Snow and memory

Two things came together over the past few days. First was my longstanding belief that winters here in the Chicago area were snowier when I was a kid than they are now. I’m not sure why that popped back into my head, but it did. Second was my concern that I’ve been losing my Pandas skills since I retired and stopped having data analysis work projects. With both of these things floating around in my head at the same time, I decided to put together a small project to address them: an analysis of Chicago snowfall data over several decades.

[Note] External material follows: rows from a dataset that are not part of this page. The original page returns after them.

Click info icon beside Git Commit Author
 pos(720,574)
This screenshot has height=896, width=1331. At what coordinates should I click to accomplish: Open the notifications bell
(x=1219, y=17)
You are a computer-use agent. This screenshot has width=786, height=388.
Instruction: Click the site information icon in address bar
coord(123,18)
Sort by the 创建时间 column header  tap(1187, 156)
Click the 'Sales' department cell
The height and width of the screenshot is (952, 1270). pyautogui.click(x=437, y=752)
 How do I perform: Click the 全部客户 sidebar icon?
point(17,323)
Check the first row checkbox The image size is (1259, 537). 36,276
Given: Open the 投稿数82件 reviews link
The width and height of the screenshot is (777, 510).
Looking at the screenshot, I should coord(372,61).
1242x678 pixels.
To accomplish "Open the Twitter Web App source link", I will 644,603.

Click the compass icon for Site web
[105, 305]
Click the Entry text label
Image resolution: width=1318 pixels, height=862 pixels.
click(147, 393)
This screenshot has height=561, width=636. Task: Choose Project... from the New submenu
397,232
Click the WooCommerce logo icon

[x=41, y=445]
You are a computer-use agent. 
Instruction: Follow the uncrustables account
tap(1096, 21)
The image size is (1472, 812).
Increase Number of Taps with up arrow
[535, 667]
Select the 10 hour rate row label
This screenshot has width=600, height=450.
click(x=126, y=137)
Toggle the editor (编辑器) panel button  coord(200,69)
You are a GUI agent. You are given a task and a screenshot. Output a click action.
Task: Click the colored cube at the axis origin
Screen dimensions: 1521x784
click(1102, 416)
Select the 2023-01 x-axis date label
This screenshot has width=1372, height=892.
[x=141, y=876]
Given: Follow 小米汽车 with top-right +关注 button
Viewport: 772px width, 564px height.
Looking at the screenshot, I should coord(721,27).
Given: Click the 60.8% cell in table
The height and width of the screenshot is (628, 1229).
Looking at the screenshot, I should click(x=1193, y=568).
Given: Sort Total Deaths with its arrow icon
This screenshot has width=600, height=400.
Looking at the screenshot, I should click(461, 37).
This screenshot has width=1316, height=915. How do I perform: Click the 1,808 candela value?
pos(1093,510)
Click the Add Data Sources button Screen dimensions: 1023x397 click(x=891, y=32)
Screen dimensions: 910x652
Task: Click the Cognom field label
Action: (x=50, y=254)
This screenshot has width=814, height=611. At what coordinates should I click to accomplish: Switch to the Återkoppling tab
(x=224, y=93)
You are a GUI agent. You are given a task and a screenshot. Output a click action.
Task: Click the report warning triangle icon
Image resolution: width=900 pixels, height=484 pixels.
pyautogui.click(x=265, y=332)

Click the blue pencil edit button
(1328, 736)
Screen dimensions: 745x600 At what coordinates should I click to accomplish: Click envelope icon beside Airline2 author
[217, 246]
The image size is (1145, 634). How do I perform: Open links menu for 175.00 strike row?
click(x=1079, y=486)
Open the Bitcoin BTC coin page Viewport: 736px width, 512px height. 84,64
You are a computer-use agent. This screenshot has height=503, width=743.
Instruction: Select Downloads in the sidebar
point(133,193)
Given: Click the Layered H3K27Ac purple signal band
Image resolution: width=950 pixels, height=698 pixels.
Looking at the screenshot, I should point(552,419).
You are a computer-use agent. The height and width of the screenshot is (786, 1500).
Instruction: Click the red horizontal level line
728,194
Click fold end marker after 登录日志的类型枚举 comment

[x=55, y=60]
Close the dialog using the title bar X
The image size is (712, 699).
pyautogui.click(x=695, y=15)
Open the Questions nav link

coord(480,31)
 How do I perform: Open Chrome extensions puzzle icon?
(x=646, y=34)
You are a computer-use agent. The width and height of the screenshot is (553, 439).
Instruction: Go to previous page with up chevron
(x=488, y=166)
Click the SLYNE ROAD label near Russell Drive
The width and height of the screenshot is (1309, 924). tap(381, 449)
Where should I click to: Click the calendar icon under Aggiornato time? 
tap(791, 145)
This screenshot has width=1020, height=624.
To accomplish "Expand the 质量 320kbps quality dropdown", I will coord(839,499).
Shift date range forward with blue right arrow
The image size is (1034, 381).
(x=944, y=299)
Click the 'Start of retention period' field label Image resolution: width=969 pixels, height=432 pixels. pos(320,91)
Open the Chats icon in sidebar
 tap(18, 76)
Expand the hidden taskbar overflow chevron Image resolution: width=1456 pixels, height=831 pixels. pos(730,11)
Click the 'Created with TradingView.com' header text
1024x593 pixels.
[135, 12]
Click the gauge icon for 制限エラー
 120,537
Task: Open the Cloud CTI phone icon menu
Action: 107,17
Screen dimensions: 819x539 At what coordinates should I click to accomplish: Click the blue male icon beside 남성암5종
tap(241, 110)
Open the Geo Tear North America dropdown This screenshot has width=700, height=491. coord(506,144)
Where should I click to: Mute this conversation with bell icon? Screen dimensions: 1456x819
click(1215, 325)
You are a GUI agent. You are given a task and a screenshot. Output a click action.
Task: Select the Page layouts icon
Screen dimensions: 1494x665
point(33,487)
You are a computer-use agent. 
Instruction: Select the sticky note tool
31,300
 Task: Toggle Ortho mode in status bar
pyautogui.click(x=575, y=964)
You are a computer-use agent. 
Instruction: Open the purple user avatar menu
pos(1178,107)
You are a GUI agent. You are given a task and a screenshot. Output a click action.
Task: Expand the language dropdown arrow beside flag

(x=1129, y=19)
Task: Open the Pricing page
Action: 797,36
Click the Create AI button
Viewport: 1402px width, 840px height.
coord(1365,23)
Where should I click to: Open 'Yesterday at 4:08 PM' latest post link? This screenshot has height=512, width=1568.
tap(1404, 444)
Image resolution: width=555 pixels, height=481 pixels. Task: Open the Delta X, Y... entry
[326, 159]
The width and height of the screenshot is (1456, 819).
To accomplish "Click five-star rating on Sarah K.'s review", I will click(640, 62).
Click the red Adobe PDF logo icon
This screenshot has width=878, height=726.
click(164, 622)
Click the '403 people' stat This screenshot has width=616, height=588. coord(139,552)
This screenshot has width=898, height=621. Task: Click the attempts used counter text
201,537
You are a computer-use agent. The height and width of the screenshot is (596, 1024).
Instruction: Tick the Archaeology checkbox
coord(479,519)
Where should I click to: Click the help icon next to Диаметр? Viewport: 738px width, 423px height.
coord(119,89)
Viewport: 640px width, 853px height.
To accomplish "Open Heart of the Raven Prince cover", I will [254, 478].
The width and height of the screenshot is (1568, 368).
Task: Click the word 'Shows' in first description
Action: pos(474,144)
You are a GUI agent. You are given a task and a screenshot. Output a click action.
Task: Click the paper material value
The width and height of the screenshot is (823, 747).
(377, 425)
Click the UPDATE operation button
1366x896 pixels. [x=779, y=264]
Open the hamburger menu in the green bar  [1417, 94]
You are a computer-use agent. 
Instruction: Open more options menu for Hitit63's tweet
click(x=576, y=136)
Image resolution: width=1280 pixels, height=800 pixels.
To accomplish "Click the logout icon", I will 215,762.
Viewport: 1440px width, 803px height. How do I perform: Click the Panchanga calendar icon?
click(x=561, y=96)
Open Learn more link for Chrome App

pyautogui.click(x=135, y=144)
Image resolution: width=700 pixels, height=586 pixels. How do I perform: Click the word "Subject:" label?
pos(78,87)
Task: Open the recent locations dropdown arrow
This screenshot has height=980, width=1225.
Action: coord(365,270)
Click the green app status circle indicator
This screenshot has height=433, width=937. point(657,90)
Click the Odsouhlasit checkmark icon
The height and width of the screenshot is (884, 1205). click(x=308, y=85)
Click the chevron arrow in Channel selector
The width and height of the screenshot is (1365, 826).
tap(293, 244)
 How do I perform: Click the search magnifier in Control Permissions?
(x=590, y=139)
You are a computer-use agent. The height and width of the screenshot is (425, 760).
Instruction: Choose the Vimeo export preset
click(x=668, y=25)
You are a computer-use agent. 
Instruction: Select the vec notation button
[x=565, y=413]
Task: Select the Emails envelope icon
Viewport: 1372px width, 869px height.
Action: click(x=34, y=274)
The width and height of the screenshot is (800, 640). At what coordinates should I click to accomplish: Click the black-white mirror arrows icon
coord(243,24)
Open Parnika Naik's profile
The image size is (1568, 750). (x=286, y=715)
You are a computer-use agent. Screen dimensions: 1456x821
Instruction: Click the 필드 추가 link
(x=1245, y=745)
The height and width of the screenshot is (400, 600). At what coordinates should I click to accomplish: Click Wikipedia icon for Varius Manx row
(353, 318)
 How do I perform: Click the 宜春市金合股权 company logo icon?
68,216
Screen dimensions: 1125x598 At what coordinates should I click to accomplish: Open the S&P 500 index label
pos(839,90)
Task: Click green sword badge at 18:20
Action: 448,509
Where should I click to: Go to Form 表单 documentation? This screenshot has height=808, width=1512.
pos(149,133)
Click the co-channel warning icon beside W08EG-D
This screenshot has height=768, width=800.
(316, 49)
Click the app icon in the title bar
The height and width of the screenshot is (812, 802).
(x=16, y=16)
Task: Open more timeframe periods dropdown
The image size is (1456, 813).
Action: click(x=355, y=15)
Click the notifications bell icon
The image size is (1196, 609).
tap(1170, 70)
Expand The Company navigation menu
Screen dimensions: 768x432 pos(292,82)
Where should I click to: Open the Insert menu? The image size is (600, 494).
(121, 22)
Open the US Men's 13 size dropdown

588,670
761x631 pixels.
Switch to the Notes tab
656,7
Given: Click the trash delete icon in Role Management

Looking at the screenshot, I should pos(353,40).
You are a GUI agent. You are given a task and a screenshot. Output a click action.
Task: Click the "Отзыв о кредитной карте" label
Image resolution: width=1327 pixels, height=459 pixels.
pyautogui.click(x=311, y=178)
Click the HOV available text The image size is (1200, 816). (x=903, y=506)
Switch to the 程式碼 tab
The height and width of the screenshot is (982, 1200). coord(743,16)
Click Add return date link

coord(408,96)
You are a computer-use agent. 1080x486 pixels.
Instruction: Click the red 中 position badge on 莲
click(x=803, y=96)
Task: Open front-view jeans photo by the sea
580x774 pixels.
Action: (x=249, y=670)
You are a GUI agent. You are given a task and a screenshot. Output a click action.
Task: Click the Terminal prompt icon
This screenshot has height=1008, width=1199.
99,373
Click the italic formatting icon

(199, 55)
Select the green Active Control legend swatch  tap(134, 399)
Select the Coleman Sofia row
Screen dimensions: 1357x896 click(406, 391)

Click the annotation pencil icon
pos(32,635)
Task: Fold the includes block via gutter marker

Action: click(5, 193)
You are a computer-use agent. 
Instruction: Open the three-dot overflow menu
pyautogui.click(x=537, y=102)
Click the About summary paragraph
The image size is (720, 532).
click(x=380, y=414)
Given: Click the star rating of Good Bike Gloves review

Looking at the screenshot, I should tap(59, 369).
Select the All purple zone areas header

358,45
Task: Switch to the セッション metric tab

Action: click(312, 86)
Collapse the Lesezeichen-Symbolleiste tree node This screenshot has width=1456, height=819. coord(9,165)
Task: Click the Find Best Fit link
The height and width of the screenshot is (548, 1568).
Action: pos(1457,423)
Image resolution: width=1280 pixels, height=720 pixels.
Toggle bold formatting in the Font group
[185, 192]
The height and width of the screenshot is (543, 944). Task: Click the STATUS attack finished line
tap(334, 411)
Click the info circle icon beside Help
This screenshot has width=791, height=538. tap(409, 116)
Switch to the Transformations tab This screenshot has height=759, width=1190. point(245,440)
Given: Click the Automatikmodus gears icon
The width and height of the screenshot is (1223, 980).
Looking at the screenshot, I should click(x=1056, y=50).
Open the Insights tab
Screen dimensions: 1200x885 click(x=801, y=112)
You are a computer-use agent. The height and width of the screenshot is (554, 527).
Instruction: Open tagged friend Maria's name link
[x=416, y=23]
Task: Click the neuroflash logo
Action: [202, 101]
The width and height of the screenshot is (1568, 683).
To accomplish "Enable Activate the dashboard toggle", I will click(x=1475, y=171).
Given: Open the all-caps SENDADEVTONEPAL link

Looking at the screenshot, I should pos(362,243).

The first problem was getting the data. You can download lots of historical weather data from NOAA, but I’ve never found its website easy to search. I’m sure the terminology NOAA uses makes sense to regular weather analysts, but as a dilettante, I’ve never felt comfortable with it. Still, I was able to find this page, which presented a clickable map with local forecast offices across the US.

Weather forecast office map

Clicking on northern Illinois brought me to another page that let me choose the data to download. They call it NOWData,1 and I selected monthly summarized snowfall data for the Chicago area.

NOWData selection

After clicking Go, this overlay appeared:

NOWData snowfall data

This is in nearly perfect form for the analysis I want to do. Each row represents a 12-month period centered on New Year’s Day, so the total at the end of the row is that entire winter’s snowfall.

I selected all the rows of the table (apart from some summary rows at the bottom) and used a combination of BBEdit and Numbers to clean things up and convert it to a CSV file. Here are the first several rows:

Season,Jul,Aug,Sep,Oct,Nov,Dec,Jan,Feb,Mar,Apr,May,Jun,Total
1883,,,,,,,,,,,,0.0,
1884,0.0,0.0,0.0,0.0,0.5,8.8,20.2,19.0,3.6,1.9,0.0,0.0,54.0
1885,0.0,0.0,0.0,0.0,0.7,14.6,26.7,6.0,1.9,1.0,0.0,0.0,50.9
1886,0.0,0.0,0.0,0.0,2.6,9.8,17.7,4.2,6.2,0.0,0.0,0.0,40.5
1887,0.0,0.0,0.0,0.0,2.5,9.9,11.9,2.2,3.5,2.0,0.1,0.0,32.1
1888,0.0,0.0,0.0,0.0,0.5,3.2,6.0,7.9,5.1,0.0,0.0,0.0,22.7
1889,0.0,0.0,0.0,0.0,1.3,0.0,2.7,8.3,9.4,0.0,0.0,0.0,21.7
1890,0.0,0.0,0.0,0.0,0.0,7.1,3.5,1.1,7.7,2.2,0.0,0.0,21.6
1891,0.0,0.0,0.0,0.0,6.8,5.5,15.3,2.8,3.1,0.0,0.0,0.0,33.5
1892,0.0,0.0,0.0,0.0,0.8,2.1,15.2,11.8,1.0,0.6,0.0,0.0,31.5
1893,0.0,0.0,0.0,0.0,7.5,12.1,6.5,12.9,5.4,0.0,0.0,0.0,44.4
1894,0.0,0.0,0.0,0.0,2.5,10.1,15.4,14.0,5.2,0.0,0.0,0.0,47.2
1895,0.0,0.0,0.0,0.0,14.5,3.4,2.0,27.8,5.9,0.0,0.0,0.0,53.6
1896,0.0,0.0,0.0,0.0,4.2,1.3,,,,,,,

As you can see, I turned all the Ms into explicit missing values and all the Ts into zeros. I also deleted the “second half” of the first column, identifying each season by the calendar year in which it starts.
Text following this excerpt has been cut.